The war may have been won, but winning the peace will be the real challenge.
The White House “clique” that surrounds Bush and does his thinking for him were so convinced that the Iraqis would greet their “liberators” with open arms and welcoming flowers that they did not spend too much time thinking about what will come after the tyrant has been removed. They assumed that the Iraqis would idolize their benefactors, their “sugar daddies,” and would automatically be pro-American and look upon Rtd. General Jay Garner as their messiah. They assumed that a “democratic world” would be the solution to all the problems of the world. Their vision of a democratic world tended to overlook the fact that other people might not think the same way they do, or that democracy might not function the same everywhere as it does in the U.S. Democracy may not be the best solution to all the world’s problems, lest be a solution at all.
From day one, the Iraqis have refused to followed the script; instead of honoring and saluting the “coalition” forces, they have made it clear that overjoyed as they are in getting rid of the brutal dictator, they would like the Americans and the Brits to leave as quickly as they came. The American invaders also have so far been unsuccessful in enchanting the Iraqis with their heroism; not only have they not restored all the essential utilities like water and electricity which their “smart” bombs took out, but they have been unnecessarily trigger happy. On Monday, April 28, U.S. troops shot dead 13 Iraqis, including children, and wounded 45. According to U.S. CentCom, this was an act of self defense. Self defense against children? Does this not question the merit of the Americans’ technologically advanced weapons and superior training?

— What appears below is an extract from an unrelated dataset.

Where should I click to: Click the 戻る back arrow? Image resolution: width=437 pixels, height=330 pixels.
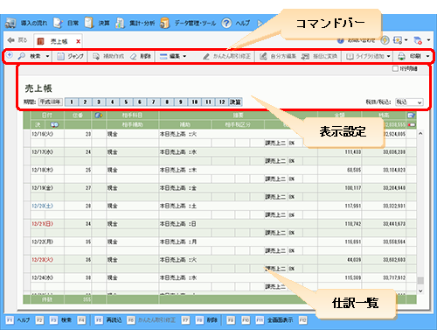pyautogui.click(x=11, y=40)
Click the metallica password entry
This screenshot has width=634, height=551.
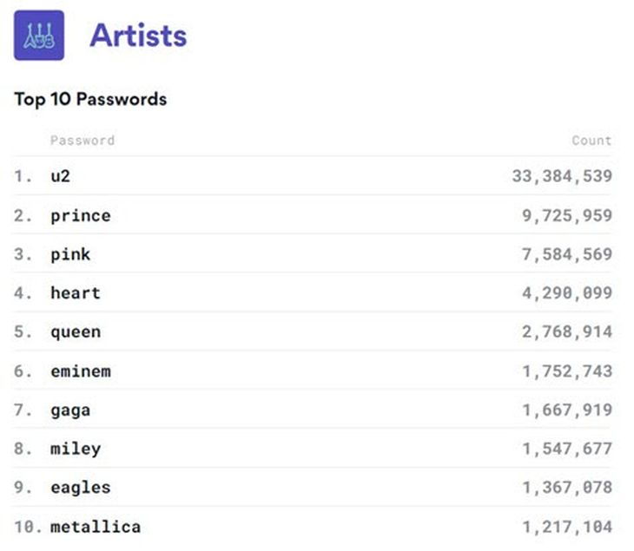click(96, 527)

There is also increasing resentment of the American presence, and just as an American presence in Saudi Arabia created bin Laden, a long-term American military presence might be the breeding ground for many bin Laden spawns.
As the U.S. tries to create many trenches around the world to defend itself, it should realize that the holes it digs get deeper each time. The day might not be far away when it digs itself too deep and might not be able to come out.